Movie Review: The Cooler (2003)


A slick drama and romance, The Cooler explores luck and happiness through the fortunes of interdependent characters in a pathetically glitzy environment.

In Las Vegas, Bernie Lootz (William H. Macy) is employed as a "cooler" at the Shangri La casino operated by his lifelong friend Shelly (Alec Baldwin). A recovered gambling addict, Bernie only ever experiences bad luck and spreads it to anyone near him. He is deployed near hot streak gamblers to turn the tide back in the casino's favour.

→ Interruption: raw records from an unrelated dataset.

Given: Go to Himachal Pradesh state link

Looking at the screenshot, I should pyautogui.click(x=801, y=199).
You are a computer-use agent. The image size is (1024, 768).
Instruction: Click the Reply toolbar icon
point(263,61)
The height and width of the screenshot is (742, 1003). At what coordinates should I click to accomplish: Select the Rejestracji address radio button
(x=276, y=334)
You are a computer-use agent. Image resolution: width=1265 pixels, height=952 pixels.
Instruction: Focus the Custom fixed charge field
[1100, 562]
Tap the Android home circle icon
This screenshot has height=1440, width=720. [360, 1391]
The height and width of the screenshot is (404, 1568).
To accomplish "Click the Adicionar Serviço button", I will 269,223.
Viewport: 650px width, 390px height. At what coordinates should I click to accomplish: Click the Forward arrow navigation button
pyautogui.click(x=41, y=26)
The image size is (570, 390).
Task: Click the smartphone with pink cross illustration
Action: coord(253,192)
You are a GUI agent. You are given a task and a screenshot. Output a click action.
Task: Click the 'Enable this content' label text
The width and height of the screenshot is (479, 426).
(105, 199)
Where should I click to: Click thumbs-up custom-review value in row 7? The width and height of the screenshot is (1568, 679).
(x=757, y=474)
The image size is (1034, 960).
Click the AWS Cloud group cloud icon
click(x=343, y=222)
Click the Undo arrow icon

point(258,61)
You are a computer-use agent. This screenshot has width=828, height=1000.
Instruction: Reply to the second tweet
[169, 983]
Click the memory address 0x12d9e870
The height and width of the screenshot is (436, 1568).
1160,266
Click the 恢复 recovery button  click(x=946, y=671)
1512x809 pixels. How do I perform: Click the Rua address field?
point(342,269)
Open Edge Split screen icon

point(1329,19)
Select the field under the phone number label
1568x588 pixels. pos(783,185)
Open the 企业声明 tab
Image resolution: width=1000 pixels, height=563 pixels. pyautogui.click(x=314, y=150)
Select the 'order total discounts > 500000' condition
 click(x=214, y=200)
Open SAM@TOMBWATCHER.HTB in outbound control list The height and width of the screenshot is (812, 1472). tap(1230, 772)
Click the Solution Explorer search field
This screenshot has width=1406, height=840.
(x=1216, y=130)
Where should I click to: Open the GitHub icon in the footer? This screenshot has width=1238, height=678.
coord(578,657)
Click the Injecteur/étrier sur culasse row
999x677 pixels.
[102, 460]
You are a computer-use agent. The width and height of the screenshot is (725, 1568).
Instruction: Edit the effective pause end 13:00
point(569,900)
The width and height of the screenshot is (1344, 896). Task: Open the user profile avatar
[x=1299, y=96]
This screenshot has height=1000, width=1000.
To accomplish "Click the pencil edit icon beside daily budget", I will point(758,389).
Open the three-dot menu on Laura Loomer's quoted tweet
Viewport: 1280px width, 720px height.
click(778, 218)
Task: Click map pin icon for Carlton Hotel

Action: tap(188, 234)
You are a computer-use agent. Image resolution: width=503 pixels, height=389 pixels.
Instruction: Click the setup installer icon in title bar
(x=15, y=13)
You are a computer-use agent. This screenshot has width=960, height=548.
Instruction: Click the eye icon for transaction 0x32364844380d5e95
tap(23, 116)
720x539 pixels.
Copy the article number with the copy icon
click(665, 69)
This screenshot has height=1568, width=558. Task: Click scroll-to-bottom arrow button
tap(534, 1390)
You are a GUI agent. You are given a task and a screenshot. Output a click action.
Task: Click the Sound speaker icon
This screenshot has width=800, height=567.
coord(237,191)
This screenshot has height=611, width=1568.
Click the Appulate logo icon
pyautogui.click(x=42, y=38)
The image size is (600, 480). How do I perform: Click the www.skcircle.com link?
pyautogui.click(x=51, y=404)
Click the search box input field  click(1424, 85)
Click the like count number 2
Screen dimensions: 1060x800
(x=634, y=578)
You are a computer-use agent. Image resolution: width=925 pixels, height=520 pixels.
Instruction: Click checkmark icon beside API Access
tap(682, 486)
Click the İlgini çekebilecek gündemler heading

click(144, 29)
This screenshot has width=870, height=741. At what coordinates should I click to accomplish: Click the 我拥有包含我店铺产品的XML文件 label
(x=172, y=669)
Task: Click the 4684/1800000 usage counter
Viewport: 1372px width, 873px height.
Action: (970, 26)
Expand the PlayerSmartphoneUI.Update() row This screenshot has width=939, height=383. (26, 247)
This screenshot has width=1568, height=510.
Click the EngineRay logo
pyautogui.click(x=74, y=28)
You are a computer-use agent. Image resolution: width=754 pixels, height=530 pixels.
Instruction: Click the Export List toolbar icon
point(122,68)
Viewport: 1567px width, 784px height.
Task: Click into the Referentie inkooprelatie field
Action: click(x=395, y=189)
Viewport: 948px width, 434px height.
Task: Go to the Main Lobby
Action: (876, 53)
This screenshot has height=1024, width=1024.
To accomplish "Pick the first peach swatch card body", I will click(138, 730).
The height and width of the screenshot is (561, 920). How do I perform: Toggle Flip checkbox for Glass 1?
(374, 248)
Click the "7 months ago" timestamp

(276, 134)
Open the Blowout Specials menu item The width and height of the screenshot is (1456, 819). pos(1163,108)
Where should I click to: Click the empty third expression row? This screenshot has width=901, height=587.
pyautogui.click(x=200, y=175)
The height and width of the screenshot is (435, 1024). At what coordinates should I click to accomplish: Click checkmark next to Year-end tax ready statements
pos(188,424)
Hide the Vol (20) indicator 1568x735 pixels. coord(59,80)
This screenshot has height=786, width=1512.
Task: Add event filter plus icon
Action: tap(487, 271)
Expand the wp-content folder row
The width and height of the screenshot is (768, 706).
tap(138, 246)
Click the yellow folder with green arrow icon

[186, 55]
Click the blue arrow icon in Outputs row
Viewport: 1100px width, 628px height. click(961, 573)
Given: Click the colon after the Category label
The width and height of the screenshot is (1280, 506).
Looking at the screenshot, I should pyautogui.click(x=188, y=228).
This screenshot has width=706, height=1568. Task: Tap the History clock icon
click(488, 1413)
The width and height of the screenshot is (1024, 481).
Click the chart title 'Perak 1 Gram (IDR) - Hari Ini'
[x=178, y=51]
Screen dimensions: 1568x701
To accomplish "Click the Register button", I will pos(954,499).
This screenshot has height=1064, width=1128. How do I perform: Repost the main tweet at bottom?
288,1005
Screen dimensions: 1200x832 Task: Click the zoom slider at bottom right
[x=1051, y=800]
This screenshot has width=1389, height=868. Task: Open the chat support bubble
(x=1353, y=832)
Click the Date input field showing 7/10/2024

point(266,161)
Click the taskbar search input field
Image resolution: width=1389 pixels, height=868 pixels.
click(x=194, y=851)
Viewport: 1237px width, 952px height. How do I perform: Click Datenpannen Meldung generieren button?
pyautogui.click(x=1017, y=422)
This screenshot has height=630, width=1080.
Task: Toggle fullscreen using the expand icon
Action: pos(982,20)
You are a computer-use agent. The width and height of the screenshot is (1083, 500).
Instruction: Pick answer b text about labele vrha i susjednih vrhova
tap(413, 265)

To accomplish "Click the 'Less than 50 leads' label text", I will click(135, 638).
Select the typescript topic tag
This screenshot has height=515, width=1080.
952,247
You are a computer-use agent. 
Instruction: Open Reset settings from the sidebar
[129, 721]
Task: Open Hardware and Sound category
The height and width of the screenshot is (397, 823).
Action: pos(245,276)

Having worked for years to pay a debt he owed Shelly, Bernie is now ready to quit and leave town. Meanwhile owner representative Larry Sokolov (Ron Livingston) considers Shelly's old-fashioned management style incompatible with the new family-friendly Vegas. Bernie embarks on an unlikely passionate relationship with cocktail waitress Natalie (Maria Bello). But his personal happiness impacts his luck and he becomes useless as a cooler, multiplying Shelly's problems.

Filled with fluid camera work, a nighttime aesthetic and playful symbolism, and drenched in garrish Vegas neon and sickly casino lights, The Cooler explores the ecosystem under the rocks where desperate characters live. And in the script co-written by director Wayne Kramer and Frank Hannah, all the characters are desperately on edge, staring at forthcoming foundational changes and unsure they like what they see.

Bernie functions as a doormat for Shelly and is drowning so deep in a life of misfortune he is actually grateful Shelly busted his knee with a baseball bat to cure his gambling addiction. Natalie is living with her own ghosts of regret and shattered dreams. And Shelly is watching the city pass him by and evolving into a family playground, his hardcore boiler room intimidation tactics and crooner entertainment shows no longer appealing to owners and audiences.

A sharp shaft of light breaks into this grime in the form of an unlikely love between Bernie and Natalie, and suddenly the long-established status quo is disrupted. Neither Bernie nor Natalie could imagine finding a meaningful relationship and don't quite know what to do with it; Bernie's happiness translates to good luck and his value as a cooler plummets; the losses mount for Shelly just as he is trying to fend off Larry's modernization. The Cooler embraces the unhinging of three lives and tracks the ensuing out-of-control trajectories to fitting conclusions.

Other sub-plots enrich the film, although the relatively short 101 minutes of running time limit their depth. Bernie's good-for-nothing son Mikey (Shawn Hatosy) and a pregnant girlfriend Charlotte (Estella Warren) show up looking for handouts and layering additional guilt onto Bernie. Shelly, in his own unique way, is loyal to drug addicted entertainer (Paul Sorvino) long past his sell-by date.

Although the 17 year age difference is grating, William H. Macy and Maria Bello glow at the heart of the film, both creating characters living on dying embers of hope. Alec Baldwin enjoys himself as Shelly, hiding his uncompromising tendencies and dead soul behind expensive suits.

Stylish, engaging, and unpredictable, The Cooler rolls a natural.